*Objective:* Please recast every line of the listing below as a JSON list of strings, one string per line, and leave out any blank lines.
++++
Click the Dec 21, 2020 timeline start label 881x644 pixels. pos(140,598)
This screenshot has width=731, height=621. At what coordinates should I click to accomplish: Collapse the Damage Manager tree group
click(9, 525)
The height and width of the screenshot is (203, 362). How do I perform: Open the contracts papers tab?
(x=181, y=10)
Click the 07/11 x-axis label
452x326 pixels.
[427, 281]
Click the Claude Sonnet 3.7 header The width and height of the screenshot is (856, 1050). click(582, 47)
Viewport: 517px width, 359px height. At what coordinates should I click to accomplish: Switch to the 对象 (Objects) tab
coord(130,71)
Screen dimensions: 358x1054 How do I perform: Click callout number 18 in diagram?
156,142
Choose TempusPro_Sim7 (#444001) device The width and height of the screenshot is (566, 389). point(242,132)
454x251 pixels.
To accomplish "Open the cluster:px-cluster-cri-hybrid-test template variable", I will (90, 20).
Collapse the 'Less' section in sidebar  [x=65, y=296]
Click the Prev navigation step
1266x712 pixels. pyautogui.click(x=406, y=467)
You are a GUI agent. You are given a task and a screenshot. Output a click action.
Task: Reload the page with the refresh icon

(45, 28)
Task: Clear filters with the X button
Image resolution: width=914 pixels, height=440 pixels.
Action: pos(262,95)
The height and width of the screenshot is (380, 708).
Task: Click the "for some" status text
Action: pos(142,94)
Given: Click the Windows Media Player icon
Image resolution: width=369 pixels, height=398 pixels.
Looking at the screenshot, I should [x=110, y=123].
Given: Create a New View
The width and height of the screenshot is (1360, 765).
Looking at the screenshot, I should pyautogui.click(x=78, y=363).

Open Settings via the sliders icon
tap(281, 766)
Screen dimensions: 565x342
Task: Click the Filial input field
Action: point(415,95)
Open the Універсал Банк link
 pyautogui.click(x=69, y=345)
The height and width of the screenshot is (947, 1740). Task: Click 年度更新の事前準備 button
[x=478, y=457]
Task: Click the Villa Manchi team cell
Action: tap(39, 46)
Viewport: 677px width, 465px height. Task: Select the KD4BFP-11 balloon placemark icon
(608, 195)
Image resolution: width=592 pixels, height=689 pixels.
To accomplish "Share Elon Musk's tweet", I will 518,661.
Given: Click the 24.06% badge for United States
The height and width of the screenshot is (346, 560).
++++
*Answer to the exercise:*
[
  "Click the Dec 21, 2020 timeline start label 881x644 pixels. pos(140,598)",
  "This screenshot has width=731, height=621. At what coordinates should I click to accomplish: Collapse the Damage Manager tree group",
  "click(9, 525)",
  "The height and width of the screenshot is (203, 362). How do I perform: Open the contracts papers tab?",
  "(x=181, y=10)",
  "Click the 07/11 x-axis label",
  "452x326 pixels.",
  "[427, 281]",
  "Click the Claude Sonnet 3.7 header The width and height of the screenshot is (856, 1050). click(582, 47)",
  "Viewport: 517px width, 359px height. At what coordinates should I click to accomplish: Switch to the 对象 (Objects) tab",
  "coord(130,71)",
  "Screen dimensions: 358x1054 How do I perform: Click callout number 18 in diagram?",
  "156,142",
  "Choose TempusPro_Sim7 (#444001) device The width and height of the screenshot is (566, 389). point(242,132)",
  "454x251 pixels.",
  "To accomplish \"Open the cluster:px-cluster-cri-hybrid-test template variable\", I will (90, 20).",
  "Collapse the 'Less' section in sidebar  [x=65, y=296]",
  "Click the Prev navigation step",
  "1266x712 pixels. pyautogui.click(x=406, y=467)",
  "You are a GUI agent. You are given a task and a screenshot. Output a click action.",
  "Task: Reload the page with the refresh icon",
  "(45, 28)",
  "Task: Clear filters with the X button",
  "Image resolution: width=914 pixels, height=440 pixels.",
  "Action: pos(262,95)",
  "The height and width of the screenshot is (380, 708).",
  "Task: Click the \"for some\" status text",
  "Action: pos(142,94)",
  "Given: Click the Windows Media Player icon",
  "Image resolution: width=369 pixels, height=398 pixels.",
  "Looking at the screenshot, I should [x=110, y=123].",
  "Given: Create a New View",
  "The width and height of the screenshot is (1360, 765).",
  "Looking at the screenshot, I should pyautogui.click(x=78, y=363).",
  "Open Settings via the sliders icon",
  "tap(281, 766)",
  "Screen dimensions: 565x342",
  "Task: Click the Filial input field",
  "Action: point(415,95)",
  "Open the Універсал Банк link",
  " pyautogui.click(x=69, y=345)",
  "The height and width of the screenshot is (947, 1740). Task: Click 年度更新の事前準備 button",
  "[x=478, y=457]",
  "Task: Click the Villa Manchi team cell",
  "Action: tap(39, 46)",
  "Viewport: 677px width, 465px height. Task: Select the KD4BFP-11 balloon placemark icon",
  "(608, 195)",
  "Image resolution: width=592 pixels, height=689 pixels.",
  "To accomplish \"Share Elon Musk's tweet\", I will 518,661.",
  "Given: Click the 24.06% badge for United States",
  "The height and width of the screenshot is (346, 560)."
]